» Action item
Which lines run from the line with "Where should I click to: Click the blue" through the line with "Given: Switch to the PROBLEMS panel tab" in the entries below? Print them exactly, both ends included, and nothing more.

» Dataset entries

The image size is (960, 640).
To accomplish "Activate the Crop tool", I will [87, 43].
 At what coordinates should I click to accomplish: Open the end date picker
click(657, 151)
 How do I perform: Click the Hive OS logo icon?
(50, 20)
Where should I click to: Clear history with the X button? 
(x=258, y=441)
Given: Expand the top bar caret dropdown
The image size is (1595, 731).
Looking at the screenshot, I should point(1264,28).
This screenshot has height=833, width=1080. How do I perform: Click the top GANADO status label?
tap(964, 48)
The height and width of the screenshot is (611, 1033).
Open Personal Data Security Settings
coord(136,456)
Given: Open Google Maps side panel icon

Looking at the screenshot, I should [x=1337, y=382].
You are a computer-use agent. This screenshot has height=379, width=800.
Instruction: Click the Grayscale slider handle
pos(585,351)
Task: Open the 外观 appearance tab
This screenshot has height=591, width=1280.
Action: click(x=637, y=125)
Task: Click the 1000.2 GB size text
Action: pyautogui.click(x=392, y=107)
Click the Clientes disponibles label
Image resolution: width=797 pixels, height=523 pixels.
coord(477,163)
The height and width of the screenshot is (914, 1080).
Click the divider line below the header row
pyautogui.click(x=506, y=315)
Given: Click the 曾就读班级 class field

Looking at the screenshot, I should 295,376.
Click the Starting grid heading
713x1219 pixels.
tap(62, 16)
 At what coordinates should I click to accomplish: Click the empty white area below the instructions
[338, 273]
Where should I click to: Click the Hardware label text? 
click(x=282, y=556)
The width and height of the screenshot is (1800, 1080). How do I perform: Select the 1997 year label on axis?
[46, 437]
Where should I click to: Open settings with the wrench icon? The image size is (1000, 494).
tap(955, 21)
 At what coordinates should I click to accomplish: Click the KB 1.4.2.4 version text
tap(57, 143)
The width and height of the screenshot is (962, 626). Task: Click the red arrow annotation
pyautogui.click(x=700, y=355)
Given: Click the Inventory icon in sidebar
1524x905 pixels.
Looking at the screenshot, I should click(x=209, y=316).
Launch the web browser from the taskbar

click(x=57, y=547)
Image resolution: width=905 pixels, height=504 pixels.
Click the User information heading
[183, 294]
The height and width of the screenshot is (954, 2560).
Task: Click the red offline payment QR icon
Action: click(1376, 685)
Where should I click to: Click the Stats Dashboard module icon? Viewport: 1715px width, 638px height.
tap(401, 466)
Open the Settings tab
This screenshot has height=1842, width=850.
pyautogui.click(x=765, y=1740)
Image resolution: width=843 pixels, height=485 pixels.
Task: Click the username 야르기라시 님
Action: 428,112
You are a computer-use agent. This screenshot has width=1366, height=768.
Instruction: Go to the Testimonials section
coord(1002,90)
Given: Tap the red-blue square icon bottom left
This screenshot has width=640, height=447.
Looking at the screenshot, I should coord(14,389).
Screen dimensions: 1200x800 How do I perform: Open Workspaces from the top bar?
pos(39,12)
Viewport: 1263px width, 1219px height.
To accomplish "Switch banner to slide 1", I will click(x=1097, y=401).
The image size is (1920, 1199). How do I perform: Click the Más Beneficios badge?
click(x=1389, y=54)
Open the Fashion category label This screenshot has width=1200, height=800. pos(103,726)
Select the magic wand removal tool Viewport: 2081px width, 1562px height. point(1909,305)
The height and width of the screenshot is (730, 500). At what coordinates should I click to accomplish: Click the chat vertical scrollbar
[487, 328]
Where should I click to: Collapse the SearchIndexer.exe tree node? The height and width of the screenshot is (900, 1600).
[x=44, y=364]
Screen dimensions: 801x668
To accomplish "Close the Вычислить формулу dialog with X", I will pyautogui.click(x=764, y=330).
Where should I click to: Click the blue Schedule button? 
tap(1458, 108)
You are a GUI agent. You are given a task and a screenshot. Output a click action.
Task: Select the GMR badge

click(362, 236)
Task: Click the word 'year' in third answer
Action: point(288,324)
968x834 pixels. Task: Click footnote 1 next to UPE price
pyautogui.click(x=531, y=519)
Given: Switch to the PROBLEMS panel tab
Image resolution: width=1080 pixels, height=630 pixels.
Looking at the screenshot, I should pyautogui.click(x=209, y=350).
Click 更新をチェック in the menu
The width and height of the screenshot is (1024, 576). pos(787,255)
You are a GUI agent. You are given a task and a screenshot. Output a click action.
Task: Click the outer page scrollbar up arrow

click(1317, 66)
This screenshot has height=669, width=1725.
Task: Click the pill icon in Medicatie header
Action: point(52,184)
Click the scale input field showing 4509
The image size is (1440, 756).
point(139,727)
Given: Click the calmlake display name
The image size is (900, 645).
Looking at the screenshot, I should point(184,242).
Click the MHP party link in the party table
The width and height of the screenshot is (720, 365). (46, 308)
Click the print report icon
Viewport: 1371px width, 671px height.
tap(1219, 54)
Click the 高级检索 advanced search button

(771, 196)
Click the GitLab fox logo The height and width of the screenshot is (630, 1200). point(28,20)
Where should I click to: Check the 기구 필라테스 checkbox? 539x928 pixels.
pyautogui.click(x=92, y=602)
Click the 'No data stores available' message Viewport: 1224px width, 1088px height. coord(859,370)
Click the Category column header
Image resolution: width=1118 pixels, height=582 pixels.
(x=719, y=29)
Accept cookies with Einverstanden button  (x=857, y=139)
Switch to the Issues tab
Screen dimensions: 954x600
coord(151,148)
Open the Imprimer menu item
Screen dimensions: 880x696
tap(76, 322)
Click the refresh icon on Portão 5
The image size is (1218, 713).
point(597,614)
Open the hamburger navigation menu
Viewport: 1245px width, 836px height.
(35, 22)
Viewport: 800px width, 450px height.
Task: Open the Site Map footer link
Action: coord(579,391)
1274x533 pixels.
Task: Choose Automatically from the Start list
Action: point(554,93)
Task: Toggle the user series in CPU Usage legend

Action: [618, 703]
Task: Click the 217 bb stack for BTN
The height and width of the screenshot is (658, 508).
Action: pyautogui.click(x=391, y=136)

» Result
Where should I click to: Click the blue Schedule button? 
tap(1458, 108)
You are a GUI agent. You are given a task and a screenshot. Output a click action.
Task: Select the GMR badge

click(362, 236)
Task: Click the word 'year' in third answer
Action: point(288,324)
968x834 pixels. Task: Click footnote 1 next to UPE price
pyautogui.click(x=531, y=519)
Given: Switch to the PROBLEMS panel tab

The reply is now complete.